Vít Ondruch wrote:
Dne 30.11.2017 v 13:48 Pierre-Yves Chibon napsal(a):
It's really potato vs potato, clone your fork and add upstream as a remote or clone upstream and add your fork as a remote, at the end what matters is that you know which approach you used (and if you don't git remote -v will tell you) and know how to work with it.

Not really, it is matter of attitude. Clone of upstream is always good to have. Just for observing the project or to prepare source tarball or whatever else.
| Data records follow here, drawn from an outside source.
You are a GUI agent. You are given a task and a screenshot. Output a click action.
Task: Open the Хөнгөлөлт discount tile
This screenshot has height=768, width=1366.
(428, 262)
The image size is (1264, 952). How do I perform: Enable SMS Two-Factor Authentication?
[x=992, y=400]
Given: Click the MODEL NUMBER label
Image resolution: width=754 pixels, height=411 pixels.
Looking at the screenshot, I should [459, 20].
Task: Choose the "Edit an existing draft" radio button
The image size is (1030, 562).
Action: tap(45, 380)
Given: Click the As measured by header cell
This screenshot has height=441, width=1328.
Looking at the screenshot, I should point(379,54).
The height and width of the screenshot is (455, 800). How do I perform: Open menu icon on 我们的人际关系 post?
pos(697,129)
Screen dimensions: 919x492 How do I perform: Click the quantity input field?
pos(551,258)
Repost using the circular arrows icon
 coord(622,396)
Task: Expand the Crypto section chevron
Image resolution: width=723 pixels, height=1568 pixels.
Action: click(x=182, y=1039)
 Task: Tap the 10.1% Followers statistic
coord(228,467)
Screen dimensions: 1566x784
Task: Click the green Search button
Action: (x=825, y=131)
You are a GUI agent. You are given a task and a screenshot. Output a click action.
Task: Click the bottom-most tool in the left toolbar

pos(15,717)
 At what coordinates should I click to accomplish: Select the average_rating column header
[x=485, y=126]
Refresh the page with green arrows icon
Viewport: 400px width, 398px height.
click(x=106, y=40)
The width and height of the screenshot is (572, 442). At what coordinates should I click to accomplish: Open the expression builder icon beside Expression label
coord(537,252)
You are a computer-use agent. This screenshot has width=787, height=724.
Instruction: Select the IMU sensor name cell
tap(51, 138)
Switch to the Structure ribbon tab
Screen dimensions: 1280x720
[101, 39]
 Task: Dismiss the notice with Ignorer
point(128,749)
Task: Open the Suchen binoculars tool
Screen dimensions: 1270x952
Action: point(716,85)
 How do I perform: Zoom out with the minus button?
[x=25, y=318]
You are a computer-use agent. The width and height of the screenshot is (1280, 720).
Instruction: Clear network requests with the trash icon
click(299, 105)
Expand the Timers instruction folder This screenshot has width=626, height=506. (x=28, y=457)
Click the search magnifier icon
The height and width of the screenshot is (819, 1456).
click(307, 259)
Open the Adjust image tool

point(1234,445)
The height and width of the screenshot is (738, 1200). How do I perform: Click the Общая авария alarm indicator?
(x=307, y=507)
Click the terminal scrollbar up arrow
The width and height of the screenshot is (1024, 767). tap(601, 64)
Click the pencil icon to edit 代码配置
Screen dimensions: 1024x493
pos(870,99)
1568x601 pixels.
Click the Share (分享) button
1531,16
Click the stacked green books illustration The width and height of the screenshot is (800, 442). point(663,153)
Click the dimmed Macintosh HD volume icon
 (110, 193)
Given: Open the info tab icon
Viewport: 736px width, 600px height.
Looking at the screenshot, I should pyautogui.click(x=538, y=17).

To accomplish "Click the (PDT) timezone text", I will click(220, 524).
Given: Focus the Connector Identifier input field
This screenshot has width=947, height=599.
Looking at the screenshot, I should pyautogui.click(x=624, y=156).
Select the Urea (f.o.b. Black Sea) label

If you clone from the fork and add the upstream as a remote, you have a clone of the upstream. All that really differs is which one is named origin. And that's only the default remote name. It's easy to change that during clone with the --origin option or later with git remote rename.

Depending on the audience and their familiarity with git, it may be easier to explain one method or the other. But in terms of what data the git repository contains, they're essentially identical.

Fork itself is useless unless you want to contribute.

That's precisely the audience for the forks documentation, as far as I can see. The documentation states that in the second sentence. :)

I don't particularly think it's needed, but perhaps someone who does would want to submit something like this to the documentation:

---- 8< ----
diff --git i/doc/usage/forks.rst w/doc/usage/forks.rst
index 362280d4..dfc46412 100644
--- i/doc/usage/forks.rst
+++ w/doc/usage/forks.rst
@@ -42,6 +42,12 @@ example::
This lets you pull in changes that the upstream repository makes after you
forked. Consult Git's documentation for more details.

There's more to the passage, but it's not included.